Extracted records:
· · · · ·
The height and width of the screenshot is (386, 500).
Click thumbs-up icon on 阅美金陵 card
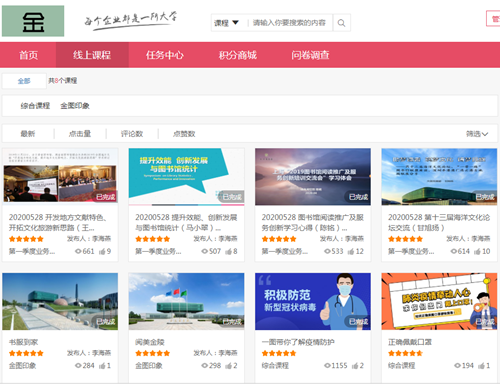228,366
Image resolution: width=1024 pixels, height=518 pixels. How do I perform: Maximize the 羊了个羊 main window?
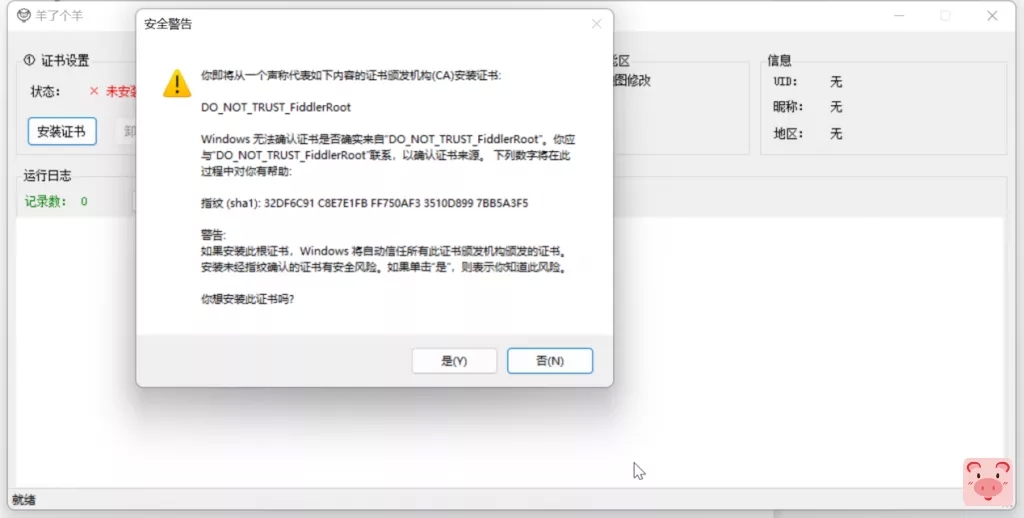pyautogui.click(x=945, y=16)
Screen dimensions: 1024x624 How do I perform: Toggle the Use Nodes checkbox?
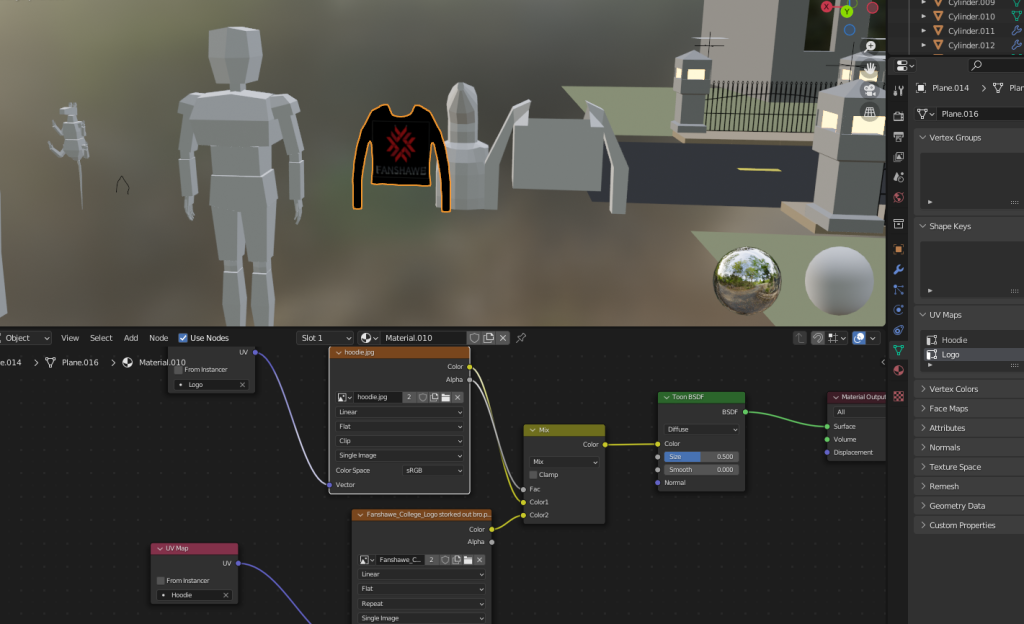(183, 338)
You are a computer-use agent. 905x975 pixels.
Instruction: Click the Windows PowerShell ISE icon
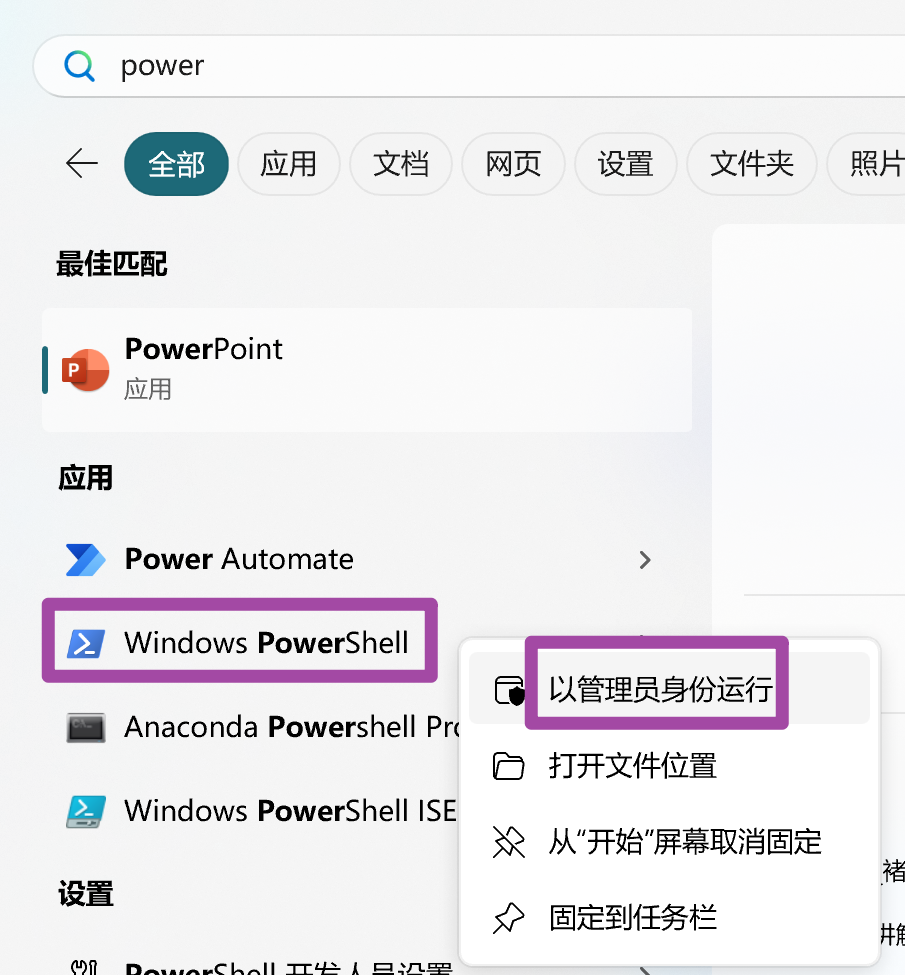86,811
· · · · ·
Leaving out every picture, transcribe exactly the lines from the line that contains "Click thumbs-up icon on 阅美金陵 card" through the final line of the entries above.

Click thumbs-up icon on 阅美金陵 card
228,366
Image resolution: width=1024 pixels, height=518 pixels. How do I perform: Maximize the 羊了个羊 main window?
pyautogui.click(x=945, y=16)
Screen dimensions: 1024x624 How do I perform: Toggle the Use Nodes checkbox?
(183, 338)
You are a computer-use agent. 905x975 pixels.
Instruction: Click the Windows PowerShell ISE icon
86,811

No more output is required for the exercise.